Headlines: September 26th, 2006



Mobile devices seem set to change the way local authorities deliver some of their services, according to new research. A report from ndl-metascybe reveals the latest findings from its annual council e-government survey, which examines the different stages of Customer Relationship Management implementation within local authorities.

The survey questioned 258 different councils across the UK to reach a better understanding of local authorities’ approach to CRM. The study looked at the perceived benefits, the hurdles councils are facing and the specifics of chosen technologies and found some significant changes in findings from previous years. These included a new emphasis on the integration of emerging and mobile technologies, which are now considered as part of the strategy for the delivery of improved citizen service.

Iain Pickering, the Product Director of ndl-metascybe said using mobile devices now plays a significant role for many councils with more than 68 per cent planning to adopt solutions utilising smart phones, personal digital assistants – PDAs – tablets or a combination of these technologies. Councils in urban areas in particular appear to be incorporating these technologies.

The survey results show that digital pen and paper, despite being a relatively new technology, has found favour with nearly a third of councils, which, the company believes, shows that authorities are open to exploiting emerging technologies when genuine and quick efficiency savings can be achieved. Plans for smart phone technology are also seen as representing a salient indicator of change within local government. Although the latest smart phones take in many of the features of PDAs, there is little interest in this type of device among authorities responding to the survey. Only 7 per cent are investigating the use of PDAs.

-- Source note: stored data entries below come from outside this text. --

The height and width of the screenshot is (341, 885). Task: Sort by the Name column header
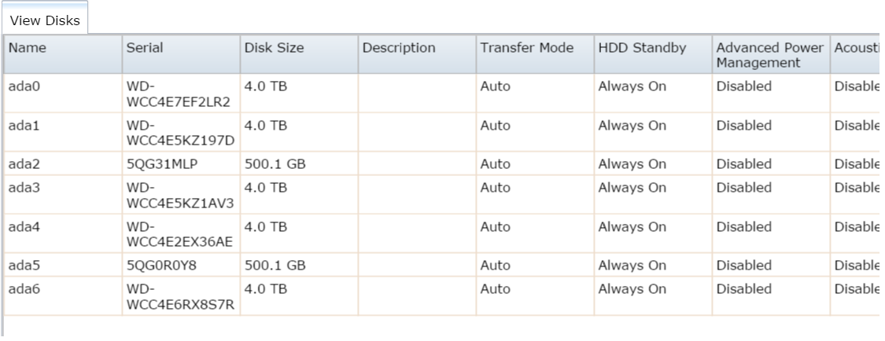[x=28, y=47]
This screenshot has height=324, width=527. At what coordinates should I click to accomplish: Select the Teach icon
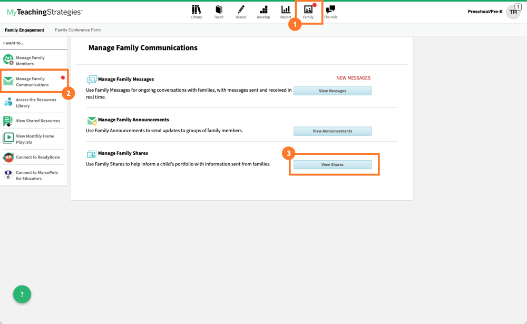pyautogui.click(x=219, y=11)
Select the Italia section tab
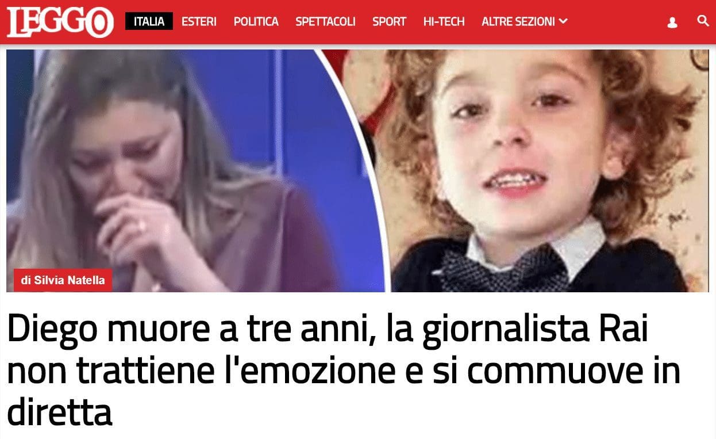Viewport: 716px width, 439px height. click(x=149, y=22)
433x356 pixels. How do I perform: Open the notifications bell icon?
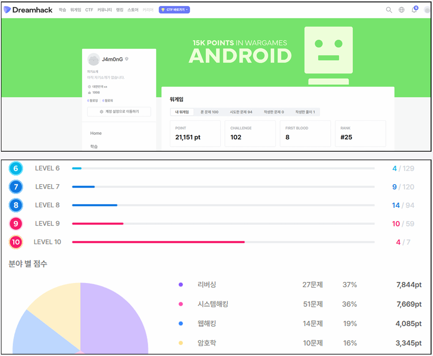coord(414,10)
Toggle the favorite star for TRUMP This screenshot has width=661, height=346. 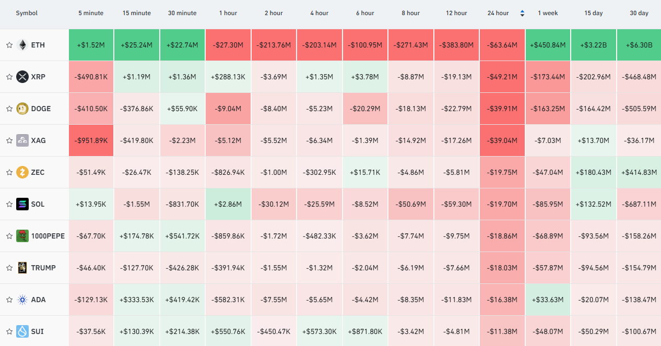tap(9, 268)
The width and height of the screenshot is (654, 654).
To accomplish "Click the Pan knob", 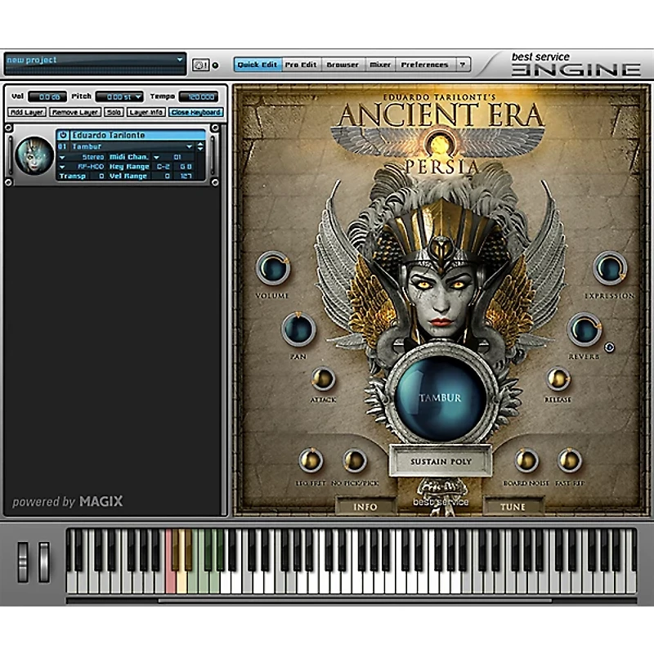I will tap(298, 329).
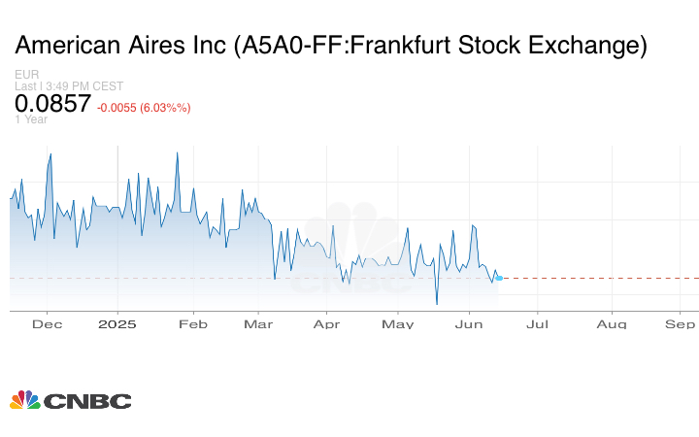
Task: Click the Jun label on the time axis
Action: click(469, 324)
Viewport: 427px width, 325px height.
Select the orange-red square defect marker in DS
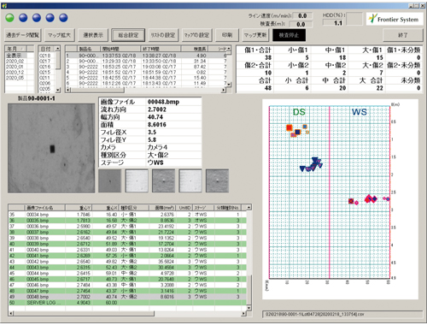(290, 127)
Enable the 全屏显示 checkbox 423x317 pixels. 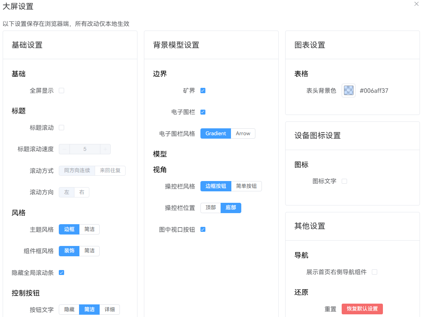[x=61, y=91]
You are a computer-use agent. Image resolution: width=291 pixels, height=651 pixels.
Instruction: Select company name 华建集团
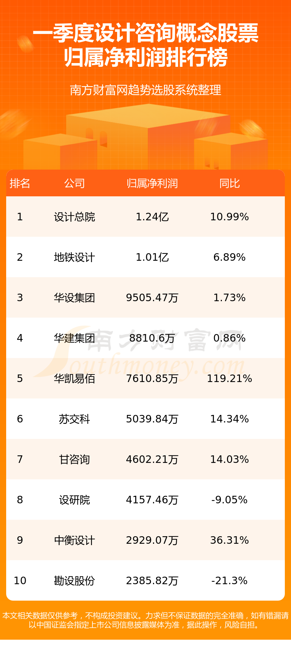tap(74, 338)
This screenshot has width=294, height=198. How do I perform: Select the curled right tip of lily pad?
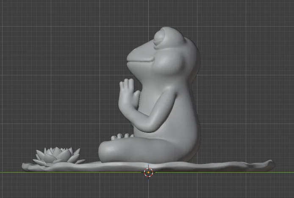click(x=270, y=165)
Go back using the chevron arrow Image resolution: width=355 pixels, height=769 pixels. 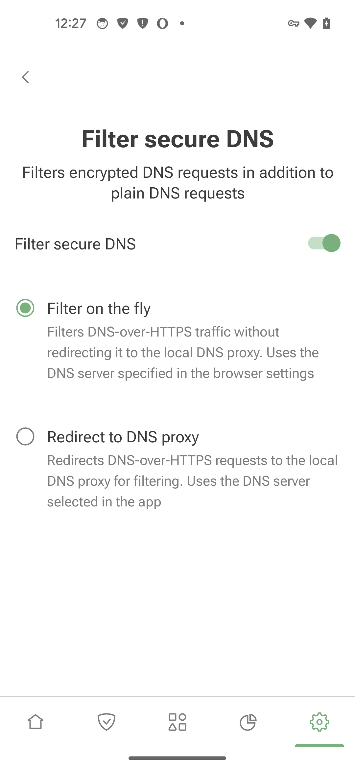click(x=25, y=78)

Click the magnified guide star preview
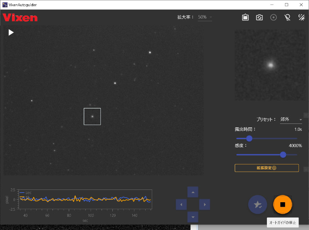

Mr. Pickering said, “The broad appeal for new mobile technologies centres predominantly around the potential range of cost savings and efficiencies they offer. However, these come hand in hand with a host of potential integration challenges. The only way to realise these potential benefits is to ensure they automatically synch with back office applications.”

He said the research showed that more than a third of councils still saw integration as a key stumbling block and more than four in ten councils admitted they still had no idea how they planned to integrate their back office systems into their main CRM system.